Nolan The Ninja: It’s too one-sided, not enough balance.

Even in the 90s or 80s you had MC Hammer, Vanilla Ice but then you also had Wu-Tang clan.

Nolan The Ninja: Or you had a poetic prophecy like Nas but then you had gimmick stuff back then too. Like The Afros.

DJ Soko: I never liked PM Dawn

Nolan The Ninja: There’s been a bunch of groups that fell into obscurity after one LP.

But I never wanna be that one dude that’s like “I can’t hear anything that’s after 1998.

DJ Soko: It’s kind of weird how if you make a certain type of music, or you’re just into good music, people kind of put you in that box. Oh you don’t mess with the trap sh*t so you mad old school.

Before we wrap up, would you ever sign to a major?

Nolan The Ninja: Listen man, I’m never going to say never because you never know. I was, indie indie indie and it could still be like that but there’s ways of going major but still keeping ownership of your sh*t. Now when you say major are you talking about like a Def Jam records major or like a major distribution deal because we could do a merger as Left of Center with Sony RED. We keep our ownership and use them as a distribution and still get the same treatment as any other major label.

Let’s say you’ve got a really good offer to sign to a major but they want you to change up your sound a bit

Nolan The Ninja: Imma put it like this. I’m not signing anything that I’m not comfortable with no matter how good it may sound. You can wave a $50,000 advance in my face but if that means giving up everything in the future, it’s stupid.

DJ Soko: Like I said if anybody tries to bring anything to the table we’d do a merger.

Nolan The Ninja: Oh now he being like Suge Knight.

DJ Soko: I’m just saying it would be like what Roc A Fella did with Def Jam.

Nolan The Ninja: I don’t want to be told what to do when it comes to creation. I’ll take advice and things like that on how to move strategically but I don’t want nobody to tell me how to make this record.

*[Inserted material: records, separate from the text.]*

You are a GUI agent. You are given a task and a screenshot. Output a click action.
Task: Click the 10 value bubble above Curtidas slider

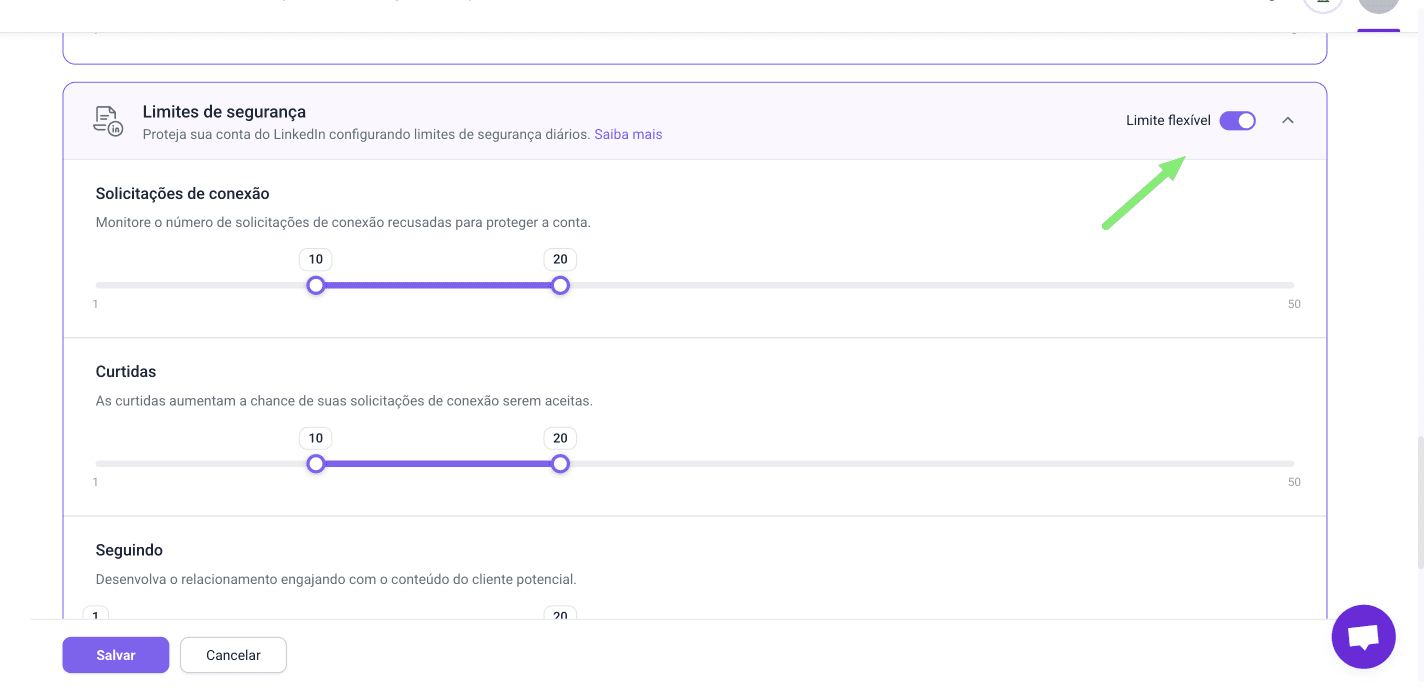point(316,438)
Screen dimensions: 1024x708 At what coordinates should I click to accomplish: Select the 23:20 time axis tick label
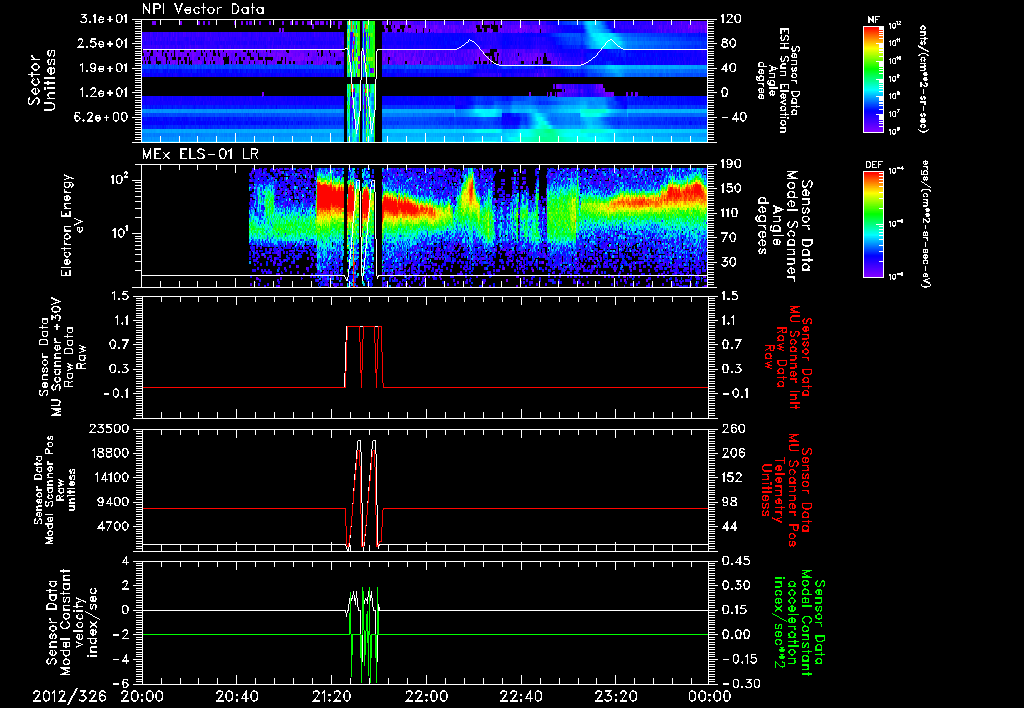(615, 696)
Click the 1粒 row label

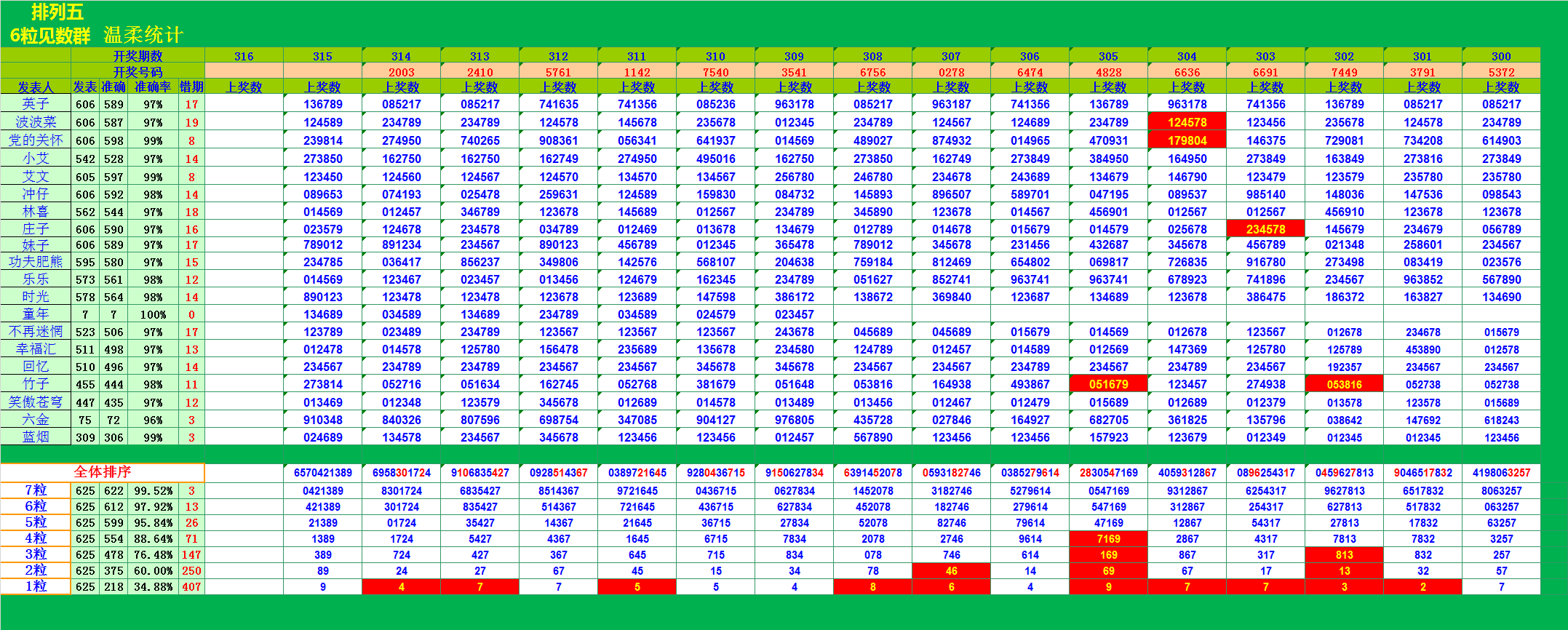tap(36, 586)
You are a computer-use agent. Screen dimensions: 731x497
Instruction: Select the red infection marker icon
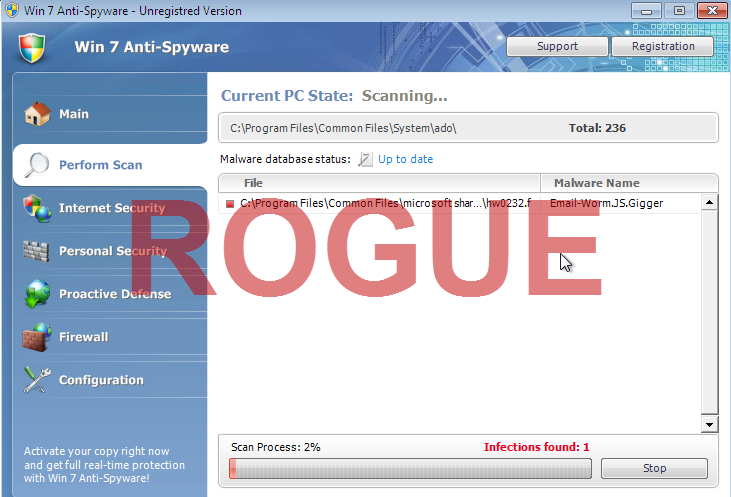pyautogui.click(x=230, y=204)
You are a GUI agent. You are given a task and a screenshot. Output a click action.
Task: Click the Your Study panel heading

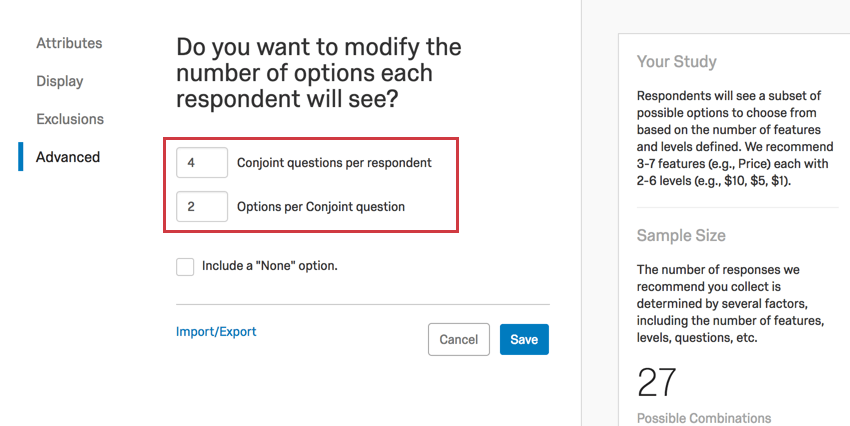click(677, 62)
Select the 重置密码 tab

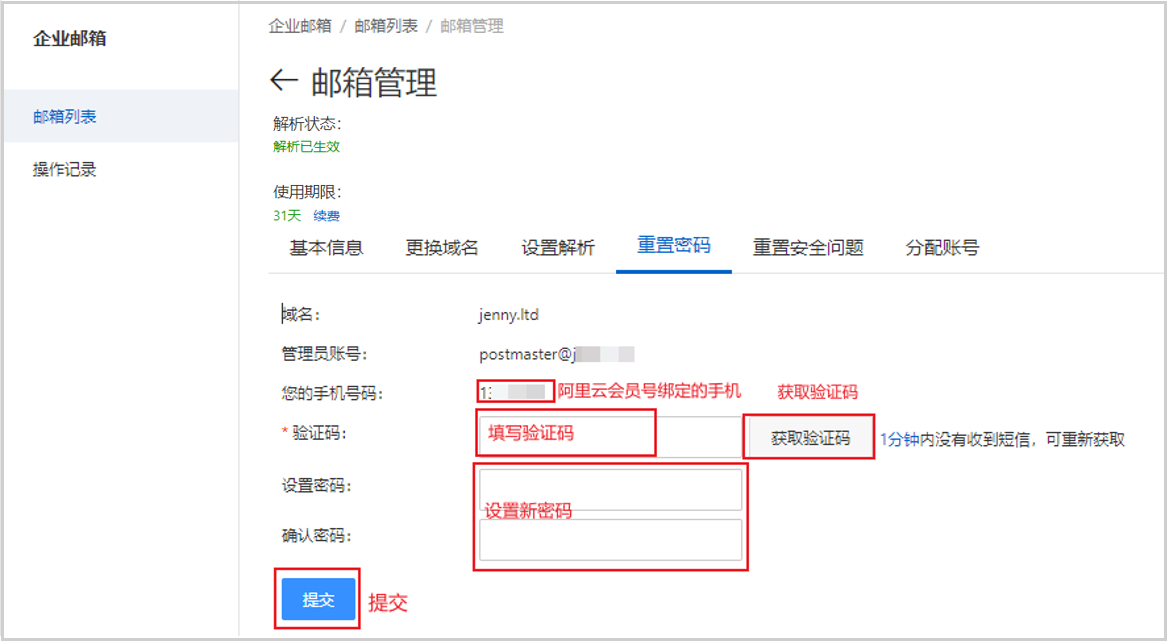pyautogui.click(x=674, y=246)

With the Left Of Center, are you trying to create a specific sound for the label or do you want to be more diverse

Nolan The Ninja: I’m definitely bringing some refreshing sh*t to the table, nobody’s doing what I’m doing. There may be similarities but nobody has what I have and I got clarification about that from a major executive (TEASING US). That’s what I find exciting, bringing some refreshing sh*t. Like if you listen to some of my records like The Books or some of that stuff i’ve released over the past couple of years. No bassline type beats, not even a filtered bass line, just kicks. Refreshing sh*t is always going to win.